Requirement 1: Convert the entries, from the first one through the line containing "(419, 345).", into a two-column CSV with the headers instruction and answer. Give one row per entry, with each field quoted and line breaks turned into spaces, and omit the pictures.

Text segment:
------------------------
Sissimut-icehestar said:


> hahaha :lol: When im on here im pretty much always on a converter website too !


i've got a converter on my phone which i use and i go on the converter websites too


----------



## Britt (Apr 15, 2008)

I'm 5"7

Gypsie is 15.1 hands

Dakota should mature to at least 15 hands (he's 14.3 hands currently)


----------



## my2geldings (Feb 18, 2008)

I'm 5'5 (120-125lbs) with a small/mediumish frame. My one horse should be a solid 16'2 to 16'3 and the other will be around 16hh.


----------



## Abby (Nov 26, 2007)

I'm 5' tall and my horse is 15.3. 

My horse is 63" Tall.
I am 60" Tall.


----------



## my2geldings (Feb 18, 2008)

The last few horses I have owned have been:
15'2 hh
16'3 hh
16'2 hh
16'2 hh

My mare should be 16'3++ hh and my boy should be a solid 16hh minimum. Hard to tell at this point.


----------



## buckaroo2010 (Nov 7, 2007)

Im 5'3 and my horse is 14 hands


----------



## Dumas'_Grrrl (Apr 2, 2008)

FehrGroundRanch said:


> I'm 5 feet even and my horses are between 14 2hh and 15 hh. I've owned horses over 15hh and they are to tall for me. I have super short legs so once they get over that height it gets really hard for me to get my leg into the stirrup.


LOL... When I have the stirups adjusted right for me... Its all I can do to haul my butt up in the saddle... If Dumas was even a couple inches taller I'd have to get a step stool!


----------



## Vidaloco (Sep 14, 2007)
------------------------
Records to use:
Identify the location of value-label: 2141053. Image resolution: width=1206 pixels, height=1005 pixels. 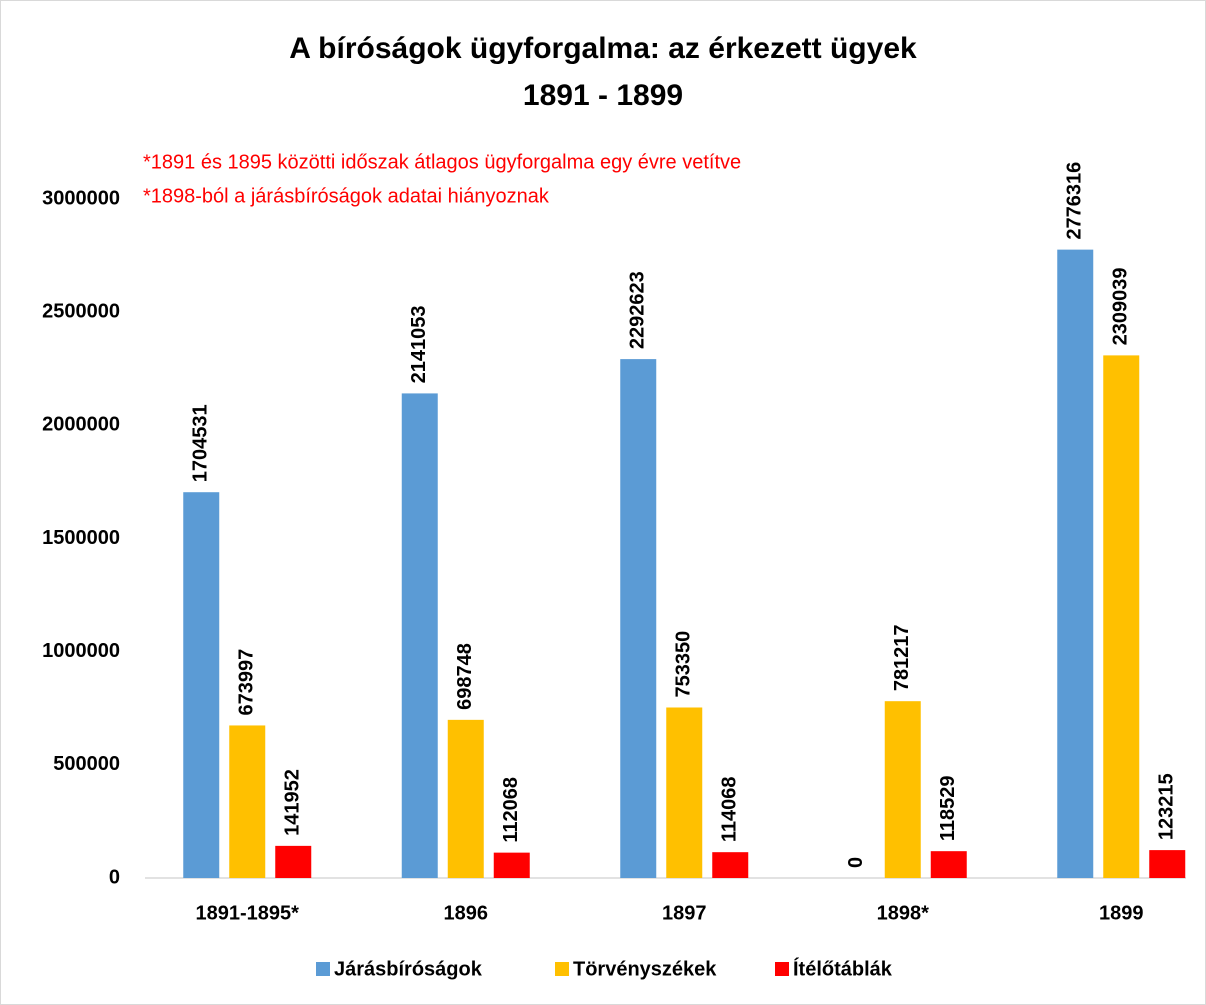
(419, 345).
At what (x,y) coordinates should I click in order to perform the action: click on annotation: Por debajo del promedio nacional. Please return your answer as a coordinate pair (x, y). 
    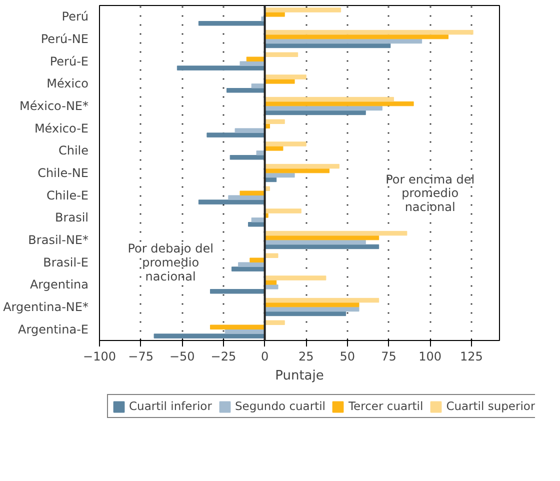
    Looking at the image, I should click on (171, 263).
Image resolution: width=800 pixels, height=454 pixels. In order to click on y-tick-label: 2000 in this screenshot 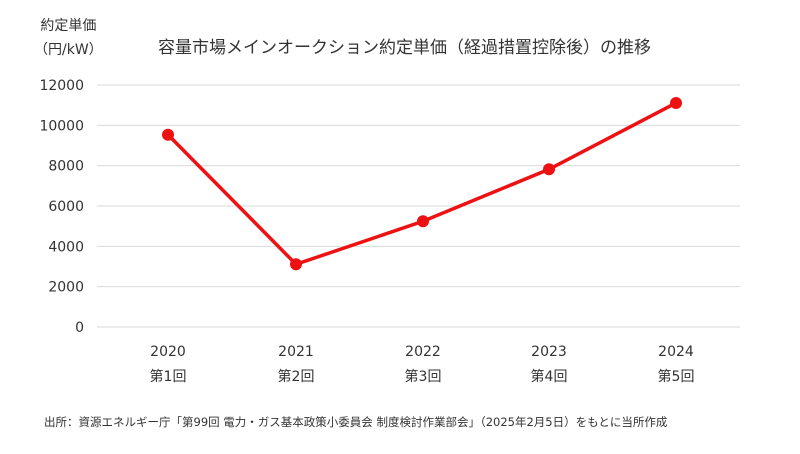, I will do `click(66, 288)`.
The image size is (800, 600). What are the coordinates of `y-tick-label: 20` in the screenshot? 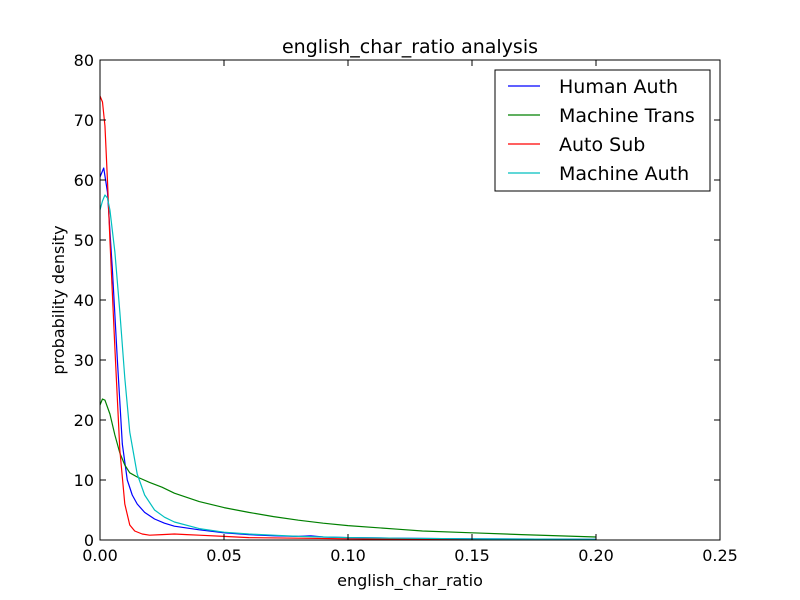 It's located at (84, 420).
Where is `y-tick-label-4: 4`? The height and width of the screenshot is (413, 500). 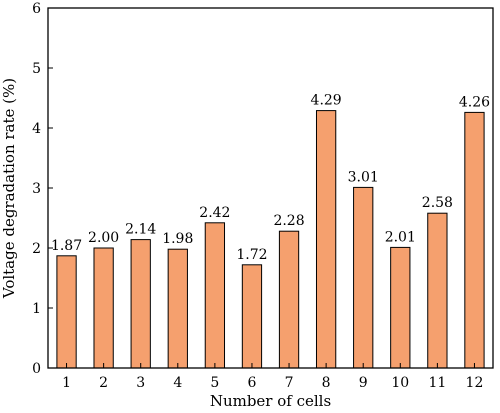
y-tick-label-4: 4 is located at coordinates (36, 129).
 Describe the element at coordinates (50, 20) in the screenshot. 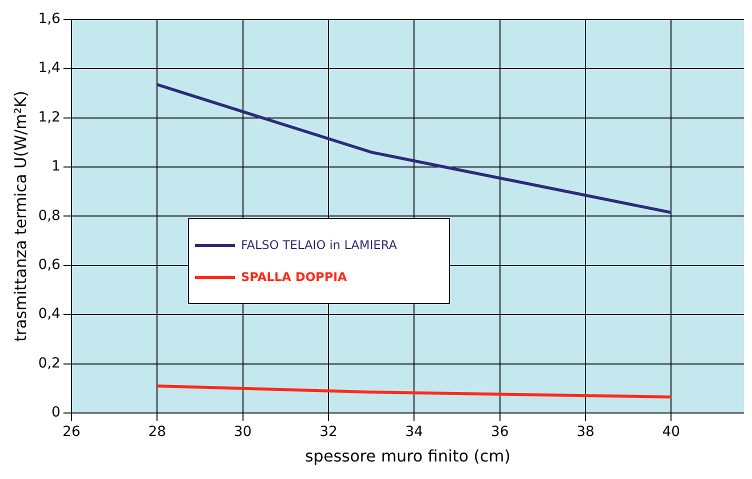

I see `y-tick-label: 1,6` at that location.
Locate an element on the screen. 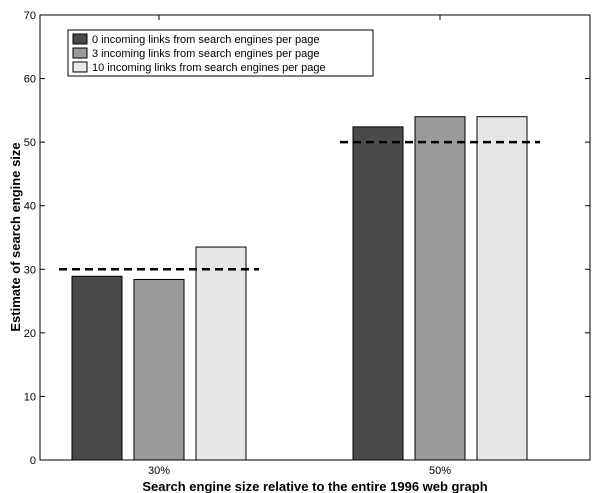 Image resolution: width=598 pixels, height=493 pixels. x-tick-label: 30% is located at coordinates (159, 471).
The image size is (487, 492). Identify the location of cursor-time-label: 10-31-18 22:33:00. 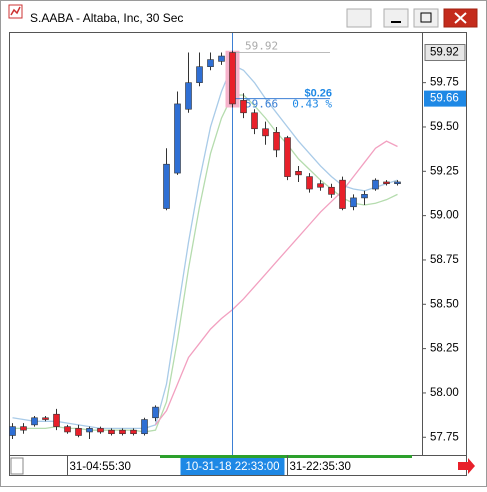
------------------------
Requirement 2: Carry on the forum thread about rider and horse heights from the point where it stops.

Response box 1:
instruction,answer
"Identify the location of value-label: 2141053. Image resolution: width=1206 pixels, height=1005 pixels.","(419, 345)."

Response box 2:
I'm 5'8" and Vida is around 15 hands maybe a little under. I look like I'm riding a pony but I really don't care. I like being closer to the ground :lol:


----------



## Dave (Nov 4, 2007)

*tall horses*

Hey ya all im 5.11 and my horses are from 13.2 to 172 mustangs are both in the 14 to 15 hh and my mare is 14.3 but she carrys me better the the 16. hh QT horse does but that is because the mustangs are stout and years of sellection has made them that way . the TWH. mare is the big girl and somedays this 60 yr old can step rt in the saddle and somedays i need an elevator to get to the stirrup on her . fact is im makeing a rope ladder for the days this body says its to sore and tired to step that high really i am saw it on a movie so going to try it cant hurt maybe help me some


----------



## my2geldings (Feb 18, 2008)

Nothing with smaller horses! After I had my bad fall I rode a friend's pony for months. He was the best little horse. He was a morgan cross and only 14'1hh-14'2hh.


----------



## xoLivxo (Dec 27, 2007)

here are my horses and horses i ride everyday and such

my height 4'11....yes i might be part gnome haha

15.2

16.3

16.2

17

17.1

14.1

14.2

13. 2

and even a 18 hand horse :] a really, really, quiet 18 hand horse haha


----------



## Annie54 (Dec 9, 2010)

I am 4'11 also  My first horse was 14.3 My second horse was almost 15. My third horse 16.5 and my horse now is a little over 15... I dont know why but I love tall big horses. Makes me feel really small on the horse but I guess its my way of being taller


----------



## dashforcache (Nov 2, 2010)

i'm 5'3 and my horse is 15 HH but i used to horses over 17 HH, i think the tallest was 17.3 and when your up there it doesn't feel that high but you remember real quick how high you are when you jump down hard like you were on a pony and your knees buckle under you. chance is 15 and even though he's just right for me when i look at him he seems small to me.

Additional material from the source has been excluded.